KPU Barito Utara Bekerja Maksimal Dan Selalu Optimis, Bahwa Masyarakat Barito Utara Tetap Berbondong - Bondong Sukseskan Pelaksanaan PSU Kada 2025

By Redaksi 24 Mei 2025, 19:34:30 WIB Kalimantan
KPU Barito Utara  Bekerja Maksimal  Dan  Selalu Optimis, Bahwa Masyarakat Barito Utara Tetap  Berbondong - Bondong Sukseskan Pelaksanaan PSU Kada 2025

MEGAPOLITANPOS.COM - Muara Teweh - Pasca putusan Mahkamah Konstitusi Republik Indonesia,(MKRI) terhadap perkara dengan nomor 313/PHPU.BUP - XIII/2025 Kabupaten Barito Utara, Kalteng salah satunya  dengan mendiskualifikasi dua Pasangan  Calon (Paslon) dalam Pilkada Barito Utara 2024, pada Rabu ( 14/05/2025)
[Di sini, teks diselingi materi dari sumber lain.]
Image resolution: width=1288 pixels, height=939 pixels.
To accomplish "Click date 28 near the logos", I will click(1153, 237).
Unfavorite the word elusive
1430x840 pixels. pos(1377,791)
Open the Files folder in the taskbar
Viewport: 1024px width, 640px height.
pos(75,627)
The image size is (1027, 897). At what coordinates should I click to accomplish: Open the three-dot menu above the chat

Maka MK memerintahkan kepada KPU Barito Utara untuk melaksanakan Pemilihan Suara Ulang  (PSU) secara keseluruhan untuk seluruh wilayah  Barito Utara, dengan tanpa mengikut sertakan dua Paslon yang ikut sebelumnya,

MK juga meminta kepada Partai Politik pengusung agar dapat mengusulkan Paslon baru sebagai pengganti untuk mengikuti PSU yang akan dilaksanakan tersebut dan paling lambat 90 hari setelah putusan MK.

Baca Lainnya :

Menindak lanjuti putusan MK  tersebut Komisi Pemilihan Umum (KPU ) Kabupaten Barito Utara secara Intens  telah melakukan  Koordinasi baik dengan KPU Provinsi maupun KPU pusat dalam rangka pelaksanaan PSU yang akan dilaksanakan nantinya

Dikatakan oleh Ketua KPU Barito Utara, Siska Dewi Lestari,  bahwa ada dua  keputusan MK yaitu membatalkan keputusan KPU Barito Utara terkait hasil keputusan  pada Pilkada serentak tanggal 27 Nopember 2024 dan keputusan KPU pada PSU tanggal 22 Maret 2025 serta Mendiskualifikasi kedua Paslon dalam Pilkada Barito Utara 2024 tersebut.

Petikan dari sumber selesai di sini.